A realidade, porém, é um pouco diferente. Para escrever o romance, Vecce se baseou em um documento encontrado por ele no Arquivo de Estado de Florença. Trata-se de uma certidão lavrada em 2 de novembro de 1452 pelo tabelião Ser Piero da Vinci, seis meses depois do nascimento de seu filho Leonardo. É a carta de alforria de uma certa Caterina, escrava que seria a mãe do menino. “Até agora, as principais teorias afirmavam que Caterina era uma menina pobre de Vinci, camponesa ou empregada doméstica, mas ninguém encontrou menções a ela por escrito”, disse a VEJA o autor italiano. “Agora, há fortes evidências de que era uma escrava circassiana. Seu nome: Caterina di Jacobi.”

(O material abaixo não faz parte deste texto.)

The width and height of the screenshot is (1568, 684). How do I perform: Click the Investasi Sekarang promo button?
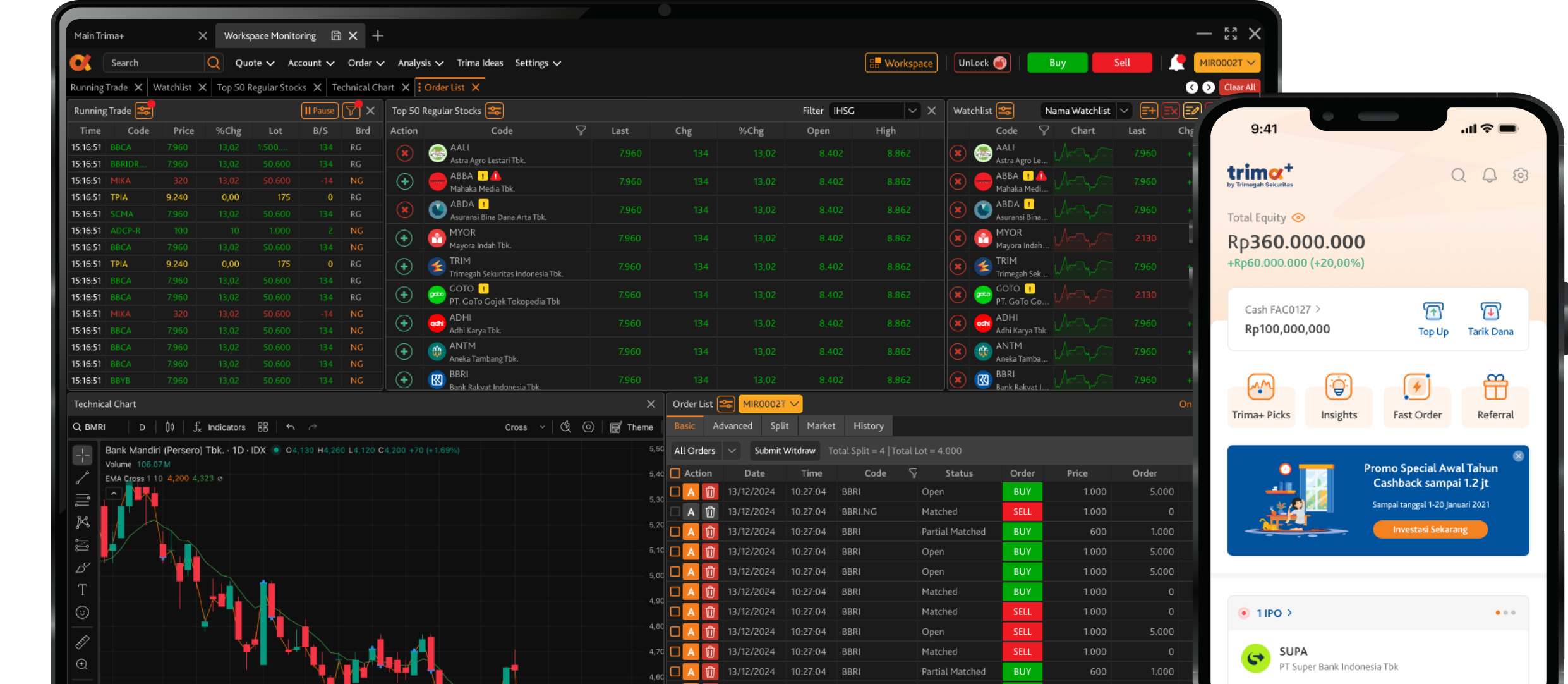coord(1430,530)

Segundo os papéis, a mãe de Leonardo era uma escrava, filha de um certo Jacobi, que veio da antiga Circássia, região histórica do Cáucaso, hoje território russo, e desembarcou em Veneza como refugiada. Em 1442, foi transferida de cidade por seu senhor, o aventureiro florentino Donato di Filippo di Salvestro Nati, para servir como criada da esposa dele, Monna Ginevra. De acordo com as pesquisas de Vecce, Caterina tinha cerca de 25 anos quando deu à luz a Leonardo. Depois, se casou com outro homem, um pequeno proprietário, com quem teve outros cinco filhos. Ela morreu em 1494, em Milão.
A tese de Vecce contrasta com outra de 2017, formulada por Martin John Kemp, especialista na vida e obra de Leonardo da Vinci. Em Mona Lisa: the People and the Painting (Mona Lisa: o povo e a pintura, em tradução livre), o pesquisador britânico se baseia em declarações de impostos do avô paterno de Da Vinci, Antonio, para traçar um perfil diferente, mas não menos trágico dessa mãe elusiva. A Caterina di Meo que emerge desses papéis era uma moça pobre, vulnerável e sem perspectivas, que teria sido seduzida, aos 15 anos, por Ser Piero da Vinci, de quem engravidaria logo em seguida.

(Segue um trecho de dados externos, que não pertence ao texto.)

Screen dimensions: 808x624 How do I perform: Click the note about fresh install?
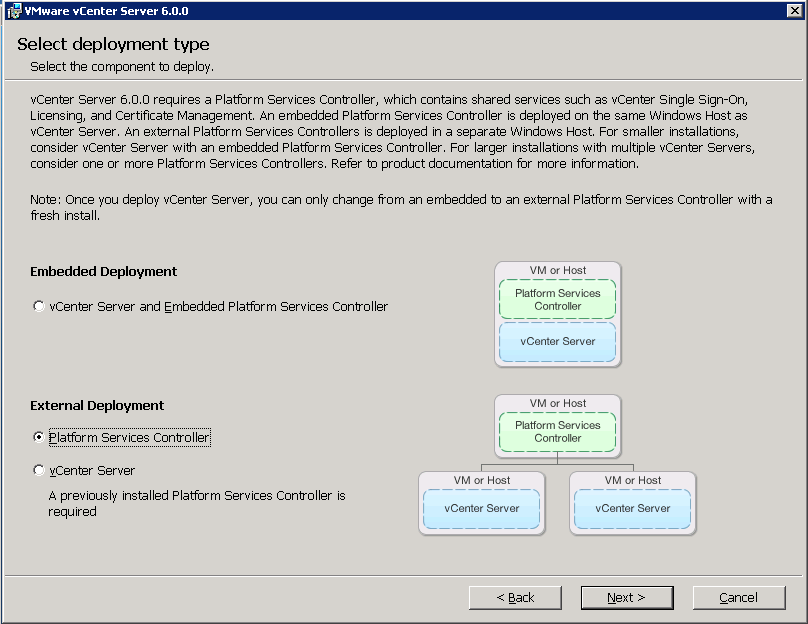(400, 207)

Vecce esclarece que o comércio de escravos era bastante comum no Mediterrâneo e na Itália, mas bem diferente do que ocorreu no Brasil e nas Américas algum tempo depois. “Na Itália, os escravos eram principalmente meninas ou mulheres jovens, usadas como criadas, empregadas domésticas, cuidadoras, enfermeiras ou escravas sexuais”, disse ele. Embora embasadas por documentos históricos, as afirmações feitas por Vecce estão longe de encerrar os debates sobre a identidade da Caterina que gerou o grande Leonardo da Vinci, mas servem como combustível para novos questionamentos sobre o tema. Desvendar a jornada da mulher contribui para desvendar o gênio por trás do homem. Da Vinci não pertence apenas a uma cultura ou civilização, mas é, acima de tudo, universal. Sua herança pertence a toda a humanidade.